The Coalition Government is committed to introducing a permanent annual limit on the number of migrants entering the UK under Tier 1 (General) and Tier 2 (General) of the Border Agency’s points-based system, to take effect from the start of April 2011. In anticipation of this, interim limits have already been imposed from 19 July 2010, to avoid a last minute rush for visas.
Tier 1 (General) applications made from outside the UK will now be dealt with on a first-come, first-served basis until 31 March 2011. Where an application meets the requirements of the scheme but granting leave would mean that the quota for that month would be exceeded, the application will be carried over to the next month. It is notable that these interim limits do not apply to Tier 1 categories other than the General category (for further detail see below) or where an applicant is permitted to apply from inside the UK.
Similarly, sponsors under the Tier 2 (General) scheme will be limited in the number of certificates of sponsorship they may assign until 31 March 2011. If they wish to assign further certificates, they will need to demonstrate a pressing need and that all certificates allocated so far have been exhausted. These interim limits do not apply to Tier 2 categories other than the General category.
Background: The points-based system is the UK's main framework for regulating the migration of non-European nationals to the UK. It is split into Tiers 1-5 with different entry requirements under each. Tiers 1 and 2 are the most commonly used employment tiers.
Tier 1 is split into further categories (General, Post-study workers, Entrepreneurs and Investors). The General category is aimed at attracting highly skilled persons to the UK and is weighted towards high-earners and PhD and Master’s degree holders.

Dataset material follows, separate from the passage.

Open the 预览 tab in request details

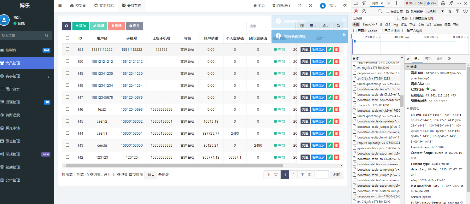(428, 59)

Tier 2 is divided into further sub-tiers (General, Ministers of religion, Sportspersons and Intra-company transfer). The General sub-tier applies to skilled workers with a job offer and replaces the work permit scheme. Under this sub-tier, an applicant must:
- score sufficient points to qualify;
- satisfy maintenance and English language requirements; and
- be issued with a "certificate of sponsorship" by an employer listed on the UK Border Agency(UKBA) register of sponsors.

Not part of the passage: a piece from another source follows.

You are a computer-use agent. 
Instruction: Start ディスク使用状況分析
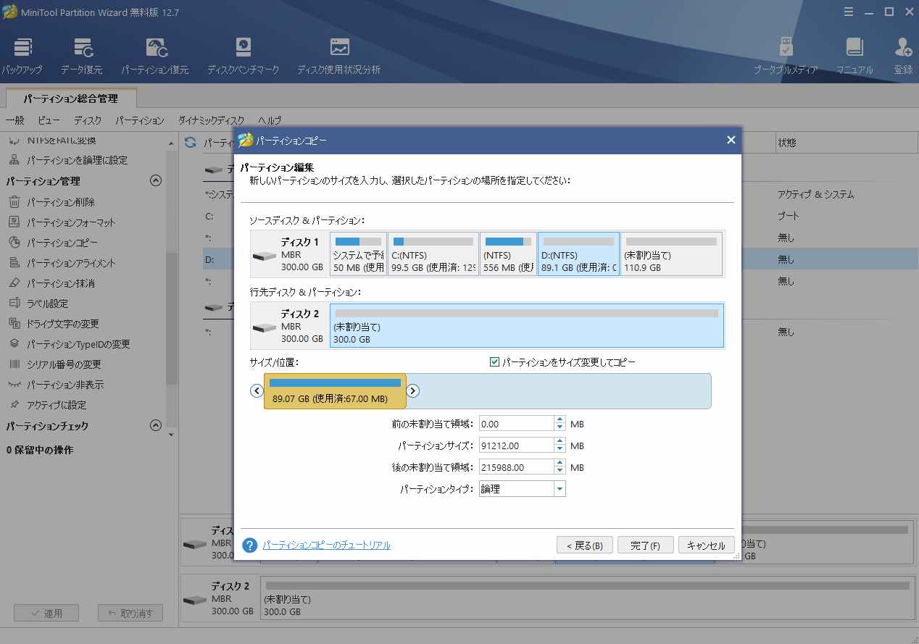338,54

Only then may the applicant apply for leave to enter or remain in the UK. A registered sponsor may issue a certificate of sponsorship only where they have advertised the post in line with UKBA requirements and are satisfied that no suitable settled candidates have applied. This is referred to as the "resident labour market test". Certain medical practitioners and nurses are exempt from this test as they are considered to be in shortage occupations. For the list of shortage occupations please see UKBA shortage occupation list.
The principle of sponsorship is that those who benefit from the contributions of migrants should play their part in ensuring that the UK's immigration system is not abused and sponsors are expected to adhere to stringent record keeping and reporting duties in relation to sponsored workers.
Note: The term "European" covers nationals of the European Economic Area and Switzerland. "Settled" means normally resident in the UK with no immigration restriction on the length of stay.